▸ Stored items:
------------------------------------------------------------------------
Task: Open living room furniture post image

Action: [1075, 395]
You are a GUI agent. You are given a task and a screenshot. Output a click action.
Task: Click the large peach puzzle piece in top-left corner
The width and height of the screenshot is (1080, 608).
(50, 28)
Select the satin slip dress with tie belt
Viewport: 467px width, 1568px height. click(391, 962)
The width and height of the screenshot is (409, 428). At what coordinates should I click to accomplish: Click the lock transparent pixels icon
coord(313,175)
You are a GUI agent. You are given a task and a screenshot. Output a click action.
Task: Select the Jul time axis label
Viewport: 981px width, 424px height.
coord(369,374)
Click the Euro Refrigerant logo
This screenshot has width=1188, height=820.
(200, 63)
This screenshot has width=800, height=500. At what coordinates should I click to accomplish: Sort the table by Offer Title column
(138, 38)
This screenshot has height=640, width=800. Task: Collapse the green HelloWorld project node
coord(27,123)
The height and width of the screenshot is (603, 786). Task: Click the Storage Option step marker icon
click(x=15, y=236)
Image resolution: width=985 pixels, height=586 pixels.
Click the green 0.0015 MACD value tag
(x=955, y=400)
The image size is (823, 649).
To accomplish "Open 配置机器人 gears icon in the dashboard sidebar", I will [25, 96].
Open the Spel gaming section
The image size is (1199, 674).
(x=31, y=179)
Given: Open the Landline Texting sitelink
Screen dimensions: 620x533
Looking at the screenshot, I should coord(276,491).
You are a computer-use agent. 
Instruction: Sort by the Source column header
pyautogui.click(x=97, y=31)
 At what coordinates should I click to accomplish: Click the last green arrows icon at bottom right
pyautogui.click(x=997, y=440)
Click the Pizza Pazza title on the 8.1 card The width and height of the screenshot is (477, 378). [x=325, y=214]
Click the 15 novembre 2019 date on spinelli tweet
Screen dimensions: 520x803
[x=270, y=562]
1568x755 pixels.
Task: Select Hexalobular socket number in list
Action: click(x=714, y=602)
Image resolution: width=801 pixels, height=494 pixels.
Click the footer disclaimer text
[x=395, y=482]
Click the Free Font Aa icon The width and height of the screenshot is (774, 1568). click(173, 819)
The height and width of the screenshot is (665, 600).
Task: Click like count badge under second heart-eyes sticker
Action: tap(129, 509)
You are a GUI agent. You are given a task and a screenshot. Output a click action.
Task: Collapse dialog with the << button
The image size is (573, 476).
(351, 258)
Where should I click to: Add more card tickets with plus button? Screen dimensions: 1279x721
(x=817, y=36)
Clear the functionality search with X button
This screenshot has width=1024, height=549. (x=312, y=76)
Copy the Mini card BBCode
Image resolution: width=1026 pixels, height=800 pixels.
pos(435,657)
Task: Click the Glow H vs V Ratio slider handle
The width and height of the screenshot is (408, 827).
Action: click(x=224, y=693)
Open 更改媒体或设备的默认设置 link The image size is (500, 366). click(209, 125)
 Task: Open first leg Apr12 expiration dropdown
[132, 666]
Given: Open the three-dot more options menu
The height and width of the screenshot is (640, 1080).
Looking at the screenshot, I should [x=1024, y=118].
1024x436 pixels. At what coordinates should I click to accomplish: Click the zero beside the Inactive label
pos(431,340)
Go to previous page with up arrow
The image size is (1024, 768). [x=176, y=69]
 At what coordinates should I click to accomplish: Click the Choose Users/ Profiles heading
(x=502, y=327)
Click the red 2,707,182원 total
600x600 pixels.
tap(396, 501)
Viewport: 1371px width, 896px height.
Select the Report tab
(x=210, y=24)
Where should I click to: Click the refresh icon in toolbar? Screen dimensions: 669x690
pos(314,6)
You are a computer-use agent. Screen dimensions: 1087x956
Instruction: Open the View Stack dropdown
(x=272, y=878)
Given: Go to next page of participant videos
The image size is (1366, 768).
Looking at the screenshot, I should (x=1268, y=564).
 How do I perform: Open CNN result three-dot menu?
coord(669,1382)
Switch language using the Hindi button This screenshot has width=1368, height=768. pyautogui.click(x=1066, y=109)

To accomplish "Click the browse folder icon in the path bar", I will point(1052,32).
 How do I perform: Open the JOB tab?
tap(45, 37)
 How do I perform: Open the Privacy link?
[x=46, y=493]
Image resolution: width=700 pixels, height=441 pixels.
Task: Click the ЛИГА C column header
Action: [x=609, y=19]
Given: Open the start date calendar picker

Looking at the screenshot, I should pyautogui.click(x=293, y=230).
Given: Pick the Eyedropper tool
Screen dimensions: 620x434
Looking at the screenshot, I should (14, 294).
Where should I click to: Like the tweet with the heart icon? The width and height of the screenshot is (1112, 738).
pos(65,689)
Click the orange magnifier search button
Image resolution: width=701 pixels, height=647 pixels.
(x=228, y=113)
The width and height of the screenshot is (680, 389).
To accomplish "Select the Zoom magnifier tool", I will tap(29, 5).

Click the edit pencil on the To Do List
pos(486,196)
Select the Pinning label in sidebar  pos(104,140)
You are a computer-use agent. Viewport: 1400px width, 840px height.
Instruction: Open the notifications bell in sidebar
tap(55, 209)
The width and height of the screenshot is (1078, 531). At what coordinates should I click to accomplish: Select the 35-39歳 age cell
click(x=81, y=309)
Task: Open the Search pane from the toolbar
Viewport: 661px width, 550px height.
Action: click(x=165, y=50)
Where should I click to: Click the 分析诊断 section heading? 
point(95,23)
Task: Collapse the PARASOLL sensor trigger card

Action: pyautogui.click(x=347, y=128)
------------------------------------------------------------------------
▸ What the task requires:
The answer must be every line from the records above that contains the word "will", copied out.

▸ Exercise response:
To accomplish "Open 配置机器人 gears icon in the dashboard sidebar", I will [25, 96].
To accomplish "Click the browse folder icon in the path bar", I will point(1052,32).
To accomplish "Select the Zoom magnifier tool", I will tap(29, 5).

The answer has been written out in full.